- Born: Samuel E. Grainger June 14, 1930
- Died: July 25, 1990 (aged 60)
- Nationality: American
- Area: Penciller, Inker

= Sam Grainger =

American comic artist

Samuel E. Grainger (June 14, 1930 – July 25, 1990) was an American comic book artist best known as a Marvel Comics inker during the 1960s and 1970s periods fans and historians call, respectively, the Silver Age and the Bronze Age of Comic Books. Series on which he worked include The Avengers, The Incredible Hulk and X-Men.

==Biography==

===Early career===
Sam Grainger's first known credited comic book work was at the Derby, Connecticut-based publisher Charlton Comics. His seven-page backup story, " Behold...The Sentinels", which he both penciled and inked in Peter Cannon... Thunderbolt #54 (Oct. 1966), also marked the first superhero story by prominent 1960s comic-book writer Gary Friedrich. Grainger continued on the "Sentinels" feature through issue #59 (Sept. 1967).

Grainger sketch of his 1960s fanzine character Astral Man

Afterward, he drew the cover and writer Howard Keltner's eight-page story "The Adder", starring the superhero Astral Man, in the fanzine Star-Studded Comics #14 (Dec. 1968). Another issue's adaptation of the Gardner Fox novel Warrior of Llarn by writer Roy Thomas and artist Grainger was reprinted in the book The Best of Star-Studded Comics (Hamster Press, 2005). Grainger additionally drew and colored some covers for 1969 issues of the Edgar Rice Burroughs fanzine ERB-dom, and interior art beginning 1965.

===Marvel Comics===
Grainger made his Marvel Comics debut inking a backup story in X-Men #55 (April 1969), over penciler Werner Roth. He went on to ink further X-Men backups as well as covers and interior stories in The Avengers (over John Buscema, Sal Buscema, and Gene Colan); the satirical comic Not Brand Echh; The Incredible Hulk and Nick Fury, Agent of S.H.I.E.L.D. (both over Herb Trimpe); and the feature "Ka-Zar" in Astonishing Tales, over industry legend Jack Kirby.

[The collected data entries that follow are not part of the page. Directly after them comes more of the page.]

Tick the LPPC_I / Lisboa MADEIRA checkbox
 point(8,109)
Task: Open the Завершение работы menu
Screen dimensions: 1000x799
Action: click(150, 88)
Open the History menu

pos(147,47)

Among his considerable amount of 1970s work, Grainger inked penciler Dave Cockrum on several issues of X-Men, a title whose revival in that decade led to its becoming one of comics' most popular series. Cockrum's successor, John Byrne, later stated that he had requested that Grainger be kept on as inker for his run so as to "soften the blow" of Cockrum's departure, but that this idea was rejected by editorial staff.

===Later career===
In the 1970s, Grainger inked for both Marvel and DC Comics, including on the latter's Ghosts, Unknown Soldier and House of Mystery. He also inked two issues of the independent comics series Southern Knights, from publisher The Guild, and various issues of and backup stories in Grimjack and Dreadstar, from First Comics.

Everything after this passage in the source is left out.